BYD has already produced its first solid-state cells

Original Article ↗ Hacker News Discussion ↗

Technology maturity and timelines

  • Commenters stress BYD is only at pilot production; low-volume “mass demonstration” is targeted around 2027, with truly large-scale rollout likely after 2030.
  • Other players (CATL, Honda, Hyundai, various startups) appear at similar pilot or demo-plant stages; CATL reportedly rates process maturity 4/9.
  • Prototypes work, but no one has a proven, low-cost, high-volume manufacturing process yet. Building giga-scale plants will take years and large capital.
  • Several people are skeptical of repeated solid‑state announcements, especially from some legacy automakers, and say they’ll only believe claims when cars ship.

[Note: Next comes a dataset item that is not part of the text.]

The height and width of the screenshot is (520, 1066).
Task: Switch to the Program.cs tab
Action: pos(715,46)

Economics, use cases, and current chemistries

  • Discussion emphasizes that today’s market rewards low cost per kWh, not maximum energy density; this explains the dominance and expected longevity of LFP cells.
  • Early solid‑state packs are expected to be expensive and scarce, so likely first used in high-value niches: aviation, flying taxis, motorcycles, and premium/sports cars.
  • Semi‑solid batteries already offer sizeable capacity gains; commenters speculate all‑solid‑state could go further but acknowledge cost is the hard part.

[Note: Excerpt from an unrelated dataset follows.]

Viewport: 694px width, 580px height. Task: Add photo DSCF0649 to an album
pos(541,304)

Benefits, risks, and materials

  • The main promised advantages: higher energy density, faster charging, and improved safety from replacing flammable liquid electrolytes with solids.
  • Others note that any large battery can still release massive energy in a short circuit, so “no flames” is unrealistic.
  • There’s curiosity about required metals; one reply points to standard solid‑state material families without a clear consensus on scarcity.

EV range, charging, and user expectations

  • Large subthread debates whether better batteries or better charging networks matter more.
  • One camp: current ~300 km real-world EVs plus dense, reliable fast-charging is sufficient; extra range mostly adds weight and cost.
  • Other camp: real-world constraints (10–80% fast-charge window, winter losses, high-speed driving) mean practical ranges are much lower; many buyers want ~500+ miles equivalent and 350 kW+ charging for ICE-like road-trip ease.
  • Range anxiety, multipurpose expectations, and dislike of renting second cars are cited as key adoption barriers.

Energy systems, alternatives, and broader context

  • Some see fuel cells (especially liquid fuels like methanol) and redox flow batteries as complementary, but others view hydrogen/fuel-cell pushes as a way to preserve fossil and maintenance-heavy industries.
  • Grid-scale batteries are seen as less sensitive to energy density but big drivers of cheaper, more flexible electricity; there’s skepticism whether savings would reach consumers.
  • Several argue that breakthroughs in batteries and energy management will have more enduring real-world impact than current AI hype, which some expect to cool.

China’s role and product perceptions

  • Multiple comments note China’s strong patenting, academic research, and policy push around batteries and EVs, helped by its lack of a powerful domestic oil lobby.
  • Opinions on BYD and other Chinese EVs are mixed: some praise value and quality; others distrust Chinese batteries due to reported fires, while critics respond that non-Chinese EVs also catch fire.